When I did my first ever migration, I used a tool that had been designed for the purpose by another developer in Microsoft Access. It was interesting and certainly simple enough for a beginner to use, and I think it was probably the right tool for then, but it had some major flaws. It was slow and temperamental. Sometimes when working with large text fields, I’d have to take a Long (an outmoded Oracle text field) and put it into a CLOB, both pretty awkward things to work with, but when you’re using an access Note field as your bridge, all bets were off. It would chop off great chunks of text but not tell me there was a problem. “Oh yes, Colin”, it would say, cheerfully, “I’ve loaded all the rows, don’t you worry”. Only later would I be told that when the testers looked, all the notes stopped abruptly at the 4000 character mark. It was a bit picky about what inputs it would use, too. CSV or nothing. In short, it had its limitations. These days, I need something with a bit more oomph, and I think I’ve found it in a fantastic product called Talend Open Studio.
Talend is an open source product built around the eclipse platform. It is made up of several distinct components. I use the data integration tool and the data quality tool, but they come in Cloud, Big Data, MDM and various other cool flavours too, if you need those things. And the best part? The products are all free to use if you are working at the scale of only one developer. The company even runs a very good online support system which is open to the free customers too. So how the heck do they make money? Speaking as someone who once tried to get them to take some of mine, I’m not really sure, because their very lovely, helpful programmers didn’t seem to be all that interested. However, they must be doing it, because I’ve been to their office and it was very nice. The revenue flow comes from a fully integrated platform product which does cost extra and which allows you to move swiftly from data quality to data integration with zero faffing about, collaborate with other developers, and generally scale the whole thing up. I can’t tell you how utterly impressed I am with this attitude to distributing software. Charities and small outfits with relatively modest requirements can get by with a great product that they look after themselves, while there’s an option of going to the next level if you happen to belong to a larger enterprise.
This review is only of the free version of the two products I’ve used. They are all you need to run a data migration. Or rather, they’re all you need to handle the technical aspects. If you want to know what you’ll need for the more “projecty” aspects, get yourself a copy of “Practical Data Migration“.
Talend Open Studio for Data Quality
If you’re lucky enough to have any data quality in your organisation, this tool will find it! ;^)

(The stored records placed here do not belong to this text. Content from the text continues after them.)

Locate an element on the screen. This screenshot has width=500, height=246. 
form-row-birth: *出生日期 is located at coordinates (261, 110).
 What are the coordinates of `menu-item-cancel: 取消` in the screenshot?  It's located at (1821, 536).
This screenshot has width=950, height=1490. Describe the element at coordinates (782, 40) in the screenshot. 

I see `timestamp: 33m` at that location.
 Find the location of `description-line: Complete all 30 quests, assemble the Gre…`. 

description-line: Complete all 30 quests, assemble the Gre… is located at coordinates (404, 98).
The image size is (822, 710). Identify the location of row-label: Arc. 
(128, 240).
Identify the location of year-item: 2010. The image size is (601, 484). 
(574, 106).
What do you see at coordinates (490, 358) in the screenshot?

The backbone of this version of Talend is similar to the Integration tool. You get an Eclipse workspace with folders to store various sets of enquiries into the state of the data in the system. These can be at several levels. You can do an analysis of the entire database to see how many rows are in each table and what sort of general structure it has, or you can get closer to a set of tables, the relationships between the values in two columns say, or at an even finer level look at the patterns of data: Do the postcodes all match the regex for a valid postcode, for example. How many of the customer names are null? What’s the longest value in a text field? What are the outliers in a set of loan amounts? Are any of the dates insanely far in the future/past? Results are usually presented in bar charts but there are other formats too, like the nice correlation shown in the picture. In each case, you can drill down to get a closer look at problem rows. This is a great way to convey to stakeholders what the issues are in the data and what needs to be addressed right at the start. The GUI is easy to use and – with a little fiddling around – you can soon work out how it all works and get some real work done.

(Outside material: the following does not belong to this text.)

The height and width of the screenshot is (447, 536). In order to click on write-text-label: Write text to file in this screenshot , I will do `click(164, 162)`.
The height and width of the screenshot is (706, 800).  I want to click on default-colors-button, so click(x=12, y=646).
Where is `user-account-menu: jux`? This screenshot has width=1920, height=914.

Talend Open Studio for Data Integration
When you’re ready to start extracting, this is the next step. The integration tool has connectors. that can hook into most common database types and quite a few I hadn’t heard of. Values extracted from one datbase can be joined with external data, manipulated, mapped using a table from an excel sheet and have functions applied to them before they are reinserted into a table in the target database. Exception lists and logs can be dropped into a CSV or other flat file for a cleanser to look at, and a stored procedure called to kick off any cleansing routines you might be using. The separate steps can be joined together using connectors and orchestrated any way you like. I’ve seen people do this with Visual Studio but I’ve never been in a standardised SQL Server-only environment where that’s been an option, so it’s really good to have the same functionality but with a lot more flexibility (not to mention colour!) in this product. In short, it’s as easy as building lego models but quite a bit more productive.

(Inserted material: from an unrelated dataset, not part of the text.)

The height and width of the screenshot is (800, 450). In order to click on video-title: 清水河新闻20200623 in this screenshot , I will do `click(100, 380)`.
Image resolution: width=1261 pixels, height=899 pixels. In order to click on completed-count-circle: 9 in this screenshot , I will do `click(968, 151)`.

In general, I’ve found it pretty reliable, stable and trouble-free. It can be a little slow, especially if you’re working outside the LAN (Hint: Remote desktop!). I daresay performance is quite dependent on the resources of the machine you’re on too, of course, but you can set things going in parallel so as to get them all in in whatever window you have available.
What else is there?
There are other software products available of course, and in some cases you might need them. I’ll try and do some more tech reviews as and when I get a chance to get my hands on them. I must say though, from what I’ve seen of the others none is as well-rounded as this one. Pandora strikes me as too limited for proper ETL (although I’ll admit I’ve only seen an older version), and some of the others seem to be geared up to very specific challenges around technical limitations of moving bulk data. None of them seem like they can do a complete, end-to-end process on anything like this kind of diverse set of data sources, but by all means, if anyone knows of anything better, I’d love to hear about it. Not MS Access though. Sorry, been there, done that.